══ Given data ══
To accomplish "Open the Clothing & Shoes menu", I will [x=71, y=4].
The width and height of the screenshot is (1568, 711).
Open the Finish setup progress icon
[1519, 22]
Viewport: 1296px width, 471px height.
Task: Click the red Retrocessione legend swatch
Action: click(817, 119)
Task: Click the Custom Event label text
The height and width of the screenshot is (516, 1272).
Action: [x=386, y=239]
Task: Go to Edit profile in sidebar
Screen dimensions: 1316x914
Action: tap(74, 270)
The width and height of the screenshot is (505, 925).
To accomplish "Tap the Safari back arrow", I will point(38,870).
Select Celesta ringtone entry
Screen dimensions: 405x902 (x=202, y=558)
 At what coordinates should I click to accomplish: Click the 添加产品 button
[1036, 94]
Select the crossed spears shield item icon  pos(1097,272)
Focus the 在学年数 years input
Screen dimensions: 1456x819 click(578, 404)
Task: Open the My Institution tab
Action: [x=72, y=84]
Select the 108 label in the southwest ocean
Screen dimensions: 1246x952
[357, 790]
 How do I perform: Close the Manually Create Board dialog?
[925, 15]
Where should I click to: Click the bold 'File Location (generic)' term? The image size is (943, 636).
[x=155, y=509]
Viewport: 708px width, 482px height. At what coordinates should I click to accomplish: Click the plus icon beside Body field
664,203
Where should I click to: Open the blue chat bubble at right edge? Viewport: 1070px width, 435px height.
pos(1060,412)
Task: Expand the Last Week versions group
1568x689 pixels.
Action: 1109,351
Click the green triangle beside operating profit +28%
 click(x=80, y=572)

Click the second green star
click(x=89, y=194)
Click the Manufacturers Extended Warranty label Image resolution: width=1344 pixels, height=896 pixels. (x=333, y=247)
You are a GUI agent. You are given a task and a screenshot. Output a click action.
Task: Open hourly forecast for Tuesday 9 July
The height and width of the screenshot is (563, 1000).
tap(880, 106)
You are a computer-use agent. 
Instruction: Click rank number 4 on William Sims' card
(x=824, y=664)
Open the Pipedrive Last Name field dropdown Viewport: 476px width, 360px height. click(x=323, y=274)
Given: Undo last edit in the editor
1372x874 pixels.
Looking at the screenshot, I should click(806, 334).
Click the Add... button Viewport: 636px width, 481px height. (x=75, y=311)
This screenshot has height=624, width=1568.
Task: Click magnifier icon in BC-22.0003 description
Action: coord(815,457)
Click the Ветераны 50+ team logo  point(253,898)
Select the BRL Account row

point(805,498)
═══
=== Problem to work on ===
Working through the data above, find every line holding "agent" and copy it.

=== Answer area ===
You are a GUI agent. You are given a task and a screenshot. Output a click action.
You are a computer-use agent. 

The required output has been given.